▶ _Work instruction_
Look through the records and copy each line that has "sidebar" in it.

[Records drawn from a dataset]
------------------------------------------------------------
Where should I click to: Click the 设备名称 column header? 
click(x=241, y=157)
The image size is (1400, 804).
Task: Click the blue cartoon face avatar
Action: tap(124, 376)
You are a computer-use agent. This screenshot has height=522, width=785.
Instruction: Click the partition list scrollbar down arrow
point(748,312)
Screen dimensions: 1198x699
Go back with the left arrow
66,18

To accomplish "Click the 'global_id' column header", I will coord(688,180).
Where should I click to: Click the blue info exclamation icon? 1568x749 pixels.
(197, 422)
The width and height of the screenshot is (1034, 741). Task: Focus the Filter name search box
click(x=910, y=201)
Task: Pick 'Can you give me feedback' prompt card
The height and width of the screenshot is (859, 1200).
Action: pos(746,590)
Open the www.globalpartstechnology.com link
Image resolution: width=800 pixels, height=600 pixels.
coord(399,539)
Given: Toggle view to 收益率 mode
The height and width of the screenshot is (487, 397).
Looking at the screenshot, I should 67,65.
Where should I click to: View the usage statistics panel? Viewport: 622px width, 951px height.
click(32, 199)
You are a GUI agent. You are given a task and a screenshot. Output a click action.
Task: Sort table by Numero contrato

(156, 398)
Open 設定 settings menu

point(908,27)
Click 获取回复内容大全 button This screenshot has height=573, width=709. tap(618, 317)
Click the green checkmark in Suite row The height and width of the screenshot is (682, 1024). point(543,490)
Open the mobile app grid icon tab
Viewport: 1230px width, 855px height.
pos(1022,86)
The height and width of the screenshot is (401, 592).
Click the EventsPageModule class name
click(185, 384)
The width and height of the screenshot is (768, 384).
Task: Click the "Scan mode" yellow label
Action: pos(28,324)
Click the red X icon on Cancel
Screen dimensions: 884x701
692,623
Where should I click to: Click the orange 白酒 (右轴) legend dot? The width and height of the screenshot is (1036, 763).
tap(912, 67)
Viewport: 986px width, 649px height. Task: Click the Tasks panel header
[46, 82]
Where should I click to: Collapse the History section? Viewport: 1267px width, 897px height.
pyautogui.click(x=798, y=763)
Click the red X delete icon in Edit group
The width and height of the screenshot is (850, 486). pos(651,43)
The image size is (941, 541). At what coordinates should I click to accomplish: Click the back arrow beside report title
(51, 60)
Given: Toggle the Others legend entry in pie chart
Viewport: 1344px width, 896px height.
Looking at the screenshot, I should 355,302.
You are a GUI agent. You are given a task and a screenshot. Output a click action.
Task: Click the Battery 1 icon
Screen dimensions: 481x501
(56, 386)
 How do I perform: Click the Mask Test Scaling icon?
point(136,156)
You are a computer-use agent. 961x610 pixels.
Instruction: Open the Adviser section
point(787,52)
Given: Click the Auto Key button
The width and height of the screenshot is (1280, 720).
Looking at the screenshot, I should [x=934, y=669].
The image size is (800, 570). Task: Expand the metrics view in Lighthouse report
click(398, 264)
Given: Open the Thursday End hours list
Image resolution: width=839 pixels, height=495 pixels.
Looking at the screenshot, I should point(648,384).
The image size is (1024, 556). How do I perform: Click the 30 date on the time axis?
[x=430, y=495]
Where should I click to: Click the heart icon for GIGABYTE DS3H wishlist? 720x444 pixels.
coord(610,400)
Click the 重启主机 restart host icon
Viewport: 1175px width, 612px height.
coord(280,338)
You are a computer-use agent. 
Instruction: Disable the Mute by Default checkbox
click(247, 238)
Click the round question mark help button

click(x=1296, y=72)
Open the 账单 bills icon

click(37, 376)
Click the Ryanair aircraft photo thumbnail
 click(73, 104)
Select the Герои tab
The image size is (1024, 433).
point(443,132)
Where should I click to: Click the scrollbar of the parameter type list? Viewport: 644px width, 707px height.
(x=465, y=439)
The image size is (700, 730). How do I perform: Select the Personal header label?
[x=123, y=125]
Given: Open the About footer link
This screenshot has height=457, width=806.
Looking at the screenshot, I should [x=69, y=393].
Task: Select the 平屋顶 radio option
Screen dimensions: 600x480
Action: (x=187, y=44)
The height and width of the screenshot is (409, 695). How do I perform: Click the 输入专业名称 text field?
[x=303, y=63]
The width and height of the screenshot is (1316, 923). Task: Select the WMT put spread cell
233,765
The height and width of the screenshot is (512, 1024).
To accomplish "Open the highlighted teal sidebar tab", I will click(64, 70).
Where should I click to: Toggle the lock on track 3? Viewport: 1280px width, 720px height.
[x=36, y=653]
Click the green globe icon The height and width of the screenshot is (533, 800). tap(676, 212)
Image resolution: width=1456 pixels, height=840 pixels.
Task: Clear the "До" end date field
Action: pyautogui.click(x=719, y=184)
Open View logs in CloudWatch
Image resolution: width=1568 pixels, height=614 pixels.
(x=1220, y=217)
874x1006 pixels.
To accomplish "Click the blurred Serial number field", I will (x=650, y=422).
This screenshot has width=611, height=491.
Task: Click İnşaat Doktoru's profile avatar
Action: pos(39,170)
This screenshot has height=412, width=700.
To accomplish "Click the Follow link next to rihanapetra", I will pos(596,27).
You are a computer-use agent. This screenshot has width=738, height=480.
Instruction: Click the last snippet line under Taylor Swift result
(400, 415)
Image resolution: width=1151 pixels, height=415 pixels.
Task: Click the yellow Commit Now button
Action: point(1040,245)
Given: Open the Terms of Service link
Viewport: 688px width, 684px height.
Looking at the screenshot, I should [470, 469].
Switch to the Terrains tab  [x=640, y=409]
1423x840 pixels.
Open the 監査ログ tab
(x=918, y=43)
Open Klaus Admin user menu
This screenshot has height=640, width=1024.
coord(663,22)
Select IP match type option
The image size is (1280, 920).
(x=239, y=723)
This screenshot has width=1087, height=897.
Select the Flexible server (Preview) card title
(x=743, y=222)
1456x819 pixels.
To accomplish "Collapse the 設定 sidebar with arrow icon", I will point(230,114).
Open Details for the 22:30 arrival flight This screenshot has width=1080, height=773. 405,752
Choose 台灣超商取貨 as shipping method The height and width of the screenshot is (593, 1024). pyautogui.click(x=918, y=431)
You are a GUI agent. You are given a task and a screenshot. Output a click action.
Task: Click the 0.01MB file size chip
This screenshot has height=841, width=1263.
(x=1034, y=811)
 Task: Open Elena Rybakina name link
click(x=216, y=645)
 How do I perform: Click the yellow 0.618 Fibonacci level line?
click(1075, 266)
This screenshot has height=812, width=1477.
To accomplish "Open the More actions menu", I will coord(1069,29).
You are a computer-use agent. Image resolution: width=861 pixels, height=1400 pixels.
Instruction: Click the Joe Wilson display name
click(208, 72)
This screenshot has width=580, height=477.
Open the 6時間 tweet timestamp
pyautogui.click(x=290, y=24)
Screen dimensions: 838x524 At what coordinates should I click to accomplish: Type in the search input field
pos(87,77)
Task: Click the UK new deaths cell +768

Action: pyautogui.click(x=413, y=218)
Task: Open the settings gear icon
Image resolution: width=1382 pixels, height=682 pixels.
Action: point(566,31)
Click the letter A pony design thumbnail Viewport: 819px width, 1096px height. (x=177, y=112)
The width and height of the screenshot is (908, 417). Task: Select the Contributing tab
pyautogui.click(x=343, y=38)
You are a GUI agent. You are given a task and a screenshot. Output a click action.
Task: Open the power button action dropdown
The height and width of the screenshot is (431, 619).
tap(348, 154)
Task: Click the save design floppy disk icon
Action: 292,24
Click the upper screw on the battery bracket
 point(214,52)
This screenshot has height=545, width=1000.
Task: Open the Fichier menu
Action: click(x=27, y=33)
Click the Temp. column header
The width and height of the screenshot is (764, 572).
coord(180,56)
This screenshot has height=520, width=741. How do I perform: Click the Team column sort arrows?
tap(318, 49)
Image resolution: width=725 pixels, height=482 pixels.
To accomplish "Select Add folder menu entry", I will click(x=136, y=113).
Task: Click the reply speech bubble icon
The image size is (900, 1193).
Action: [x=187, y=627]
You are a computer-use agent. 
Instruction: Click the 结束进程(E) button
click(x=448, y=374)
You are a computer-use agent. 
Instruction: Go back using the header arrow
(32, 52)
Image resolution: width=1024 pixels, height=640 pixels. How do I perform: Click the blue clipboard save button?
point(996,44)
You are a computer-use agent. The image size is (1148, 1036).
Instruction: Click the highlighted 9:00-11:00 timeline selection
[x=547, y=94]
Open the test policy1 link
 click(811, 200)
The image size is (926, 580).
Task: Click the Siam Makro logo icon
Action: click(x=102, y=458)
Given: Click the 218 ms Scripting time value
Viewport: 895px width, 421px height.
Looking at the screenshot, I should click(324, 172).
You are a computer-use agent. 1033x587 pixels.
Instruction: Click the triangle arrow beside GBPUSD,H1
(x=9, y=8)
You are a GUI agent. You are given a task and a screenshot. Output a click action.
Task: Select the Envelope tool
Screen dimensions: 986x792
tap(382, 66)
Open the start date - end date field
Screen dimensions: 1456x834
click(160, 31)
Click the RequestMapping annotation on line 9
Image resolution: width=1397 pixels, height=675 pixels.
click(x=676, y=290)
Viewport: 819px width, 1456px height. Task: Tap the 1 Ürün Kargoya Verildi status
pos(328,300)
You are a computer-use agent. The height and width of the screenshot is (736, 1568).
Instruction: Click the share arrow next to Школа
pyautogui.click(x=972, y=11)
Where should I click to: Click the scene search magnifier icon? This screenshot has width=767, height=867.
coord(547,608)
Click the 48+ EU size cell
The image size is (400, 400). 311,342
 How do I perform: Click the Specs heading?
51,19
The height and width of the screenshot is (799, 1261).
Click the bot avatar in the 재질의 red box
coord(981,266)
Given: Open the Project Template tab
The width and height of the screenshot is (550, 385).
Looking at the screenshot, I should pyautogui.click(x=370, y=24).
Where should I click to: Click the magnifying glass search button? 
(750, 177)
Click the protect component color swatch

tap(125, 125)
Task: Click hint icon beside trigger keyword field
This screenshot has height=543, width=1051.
------------------------------------------------------------
▶ _Solved problem_
To accomplish "Open the highlighted teal sidebar tab", I will click(64, 70).
To accomplish "Collapse the 設定 sidebar with arrow icon", I will point(230,114).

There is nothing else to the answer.